La guayaba es una fruta de piel fina, pulpa rojiza, aroma penetrante y un sabor muy particular: dulce, con un punto ácido y un fondo casi floral. Forma parte del paisaje doméstico actual de Canarias, pero llegó a las islas en los primeros intercambios atlánticos y se adaptó perfectamente a su clima subtropical. Con la fruta, también importamos la elaboración del dulce conocido en la otra orilla como pasta de guayaba. A las técnicas tradicionales de concentración de fruta —reducción y, en ocasiones, secado— se les superpone en Europa el uso del azúcar como conservante, que convierte a este dulce en un producto más estable y duradero.
En concepto y en uso es muy similar a la carne de membrillo, sólo que en Canarias, por su clima, responde más a una manera diferente de disfrutar la guayaba que a una necesidad de aprovisionamiento. Se trata, en cualquier caso, de un dulce de aprovechamiento, con raíz más doméstica que industrial.
La combinación más clásica, sencilla y difícil de mejorar: dulce de guayaba con queso fresco. Un maridaje de contraste que funciona por oposición: dulzor intenso frente a frescor lácteo; textura firme contra cremosidad; y aromas tropicales frente a la neutralidad del queso. Admite experimentación con otros quesos, como semicurados suaves, u otros más intensos como brie, camembert, blu o gorgonzola.

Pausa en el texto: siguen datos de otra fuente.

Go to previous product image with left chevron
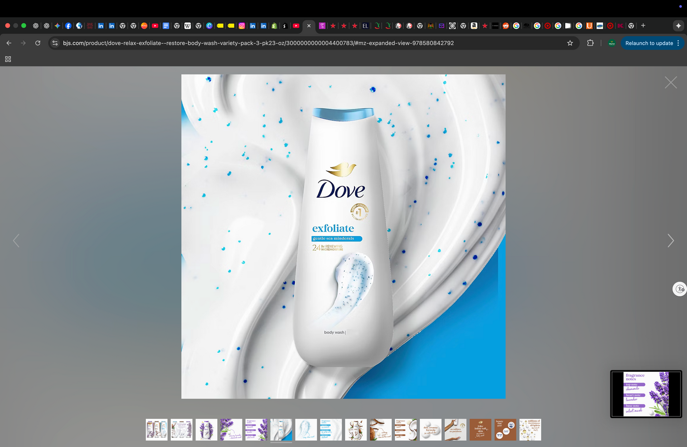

Su uso en repostería es más tradicional que ceremonial. Muy versátil, puede ser relleno de empanadillas o pastelitos, actuar como capas en tartas, como acompañamiento de hojaldres y, en cocina creativa, como base para postres reinterpretados.
Dulce de guayaba
Ingredientes (para 500 g)
• 1 kg de guayabas maduras
• 400–500 g de azúcar
Elaboración
Lava las guayabas y córtalas en trozos, sin pelarlas. Sancocha a fuego medio en una olla con un chorrito de agua hasta que estén blandas y empiecen a deshacerse. Tritura la mezcla y pásala por un colador o pasapurés (que no queden semillas).
Pesa la pulpa, añade azúcar (la mitad de su peso) y mezcla bien.
Vuelve a ponerla al fuego (medio-bajo), y remueve con frecuencia porque salpica y puede pegarse. Al principio será líquida; poco a poco espesará. A partir de ahí el punto es más visual que exacto: confía en la textura. Trucos. Estará listo cuando: cueste remover; se despegue del fondo; al pasar la cuchara deje surco.
Vierte la pasta en un recipiente (forrado con papel de horno) y deja enfriar a temperatura ambiente. En unas horas estará firme. Al día siguiente, perfecta para cortar.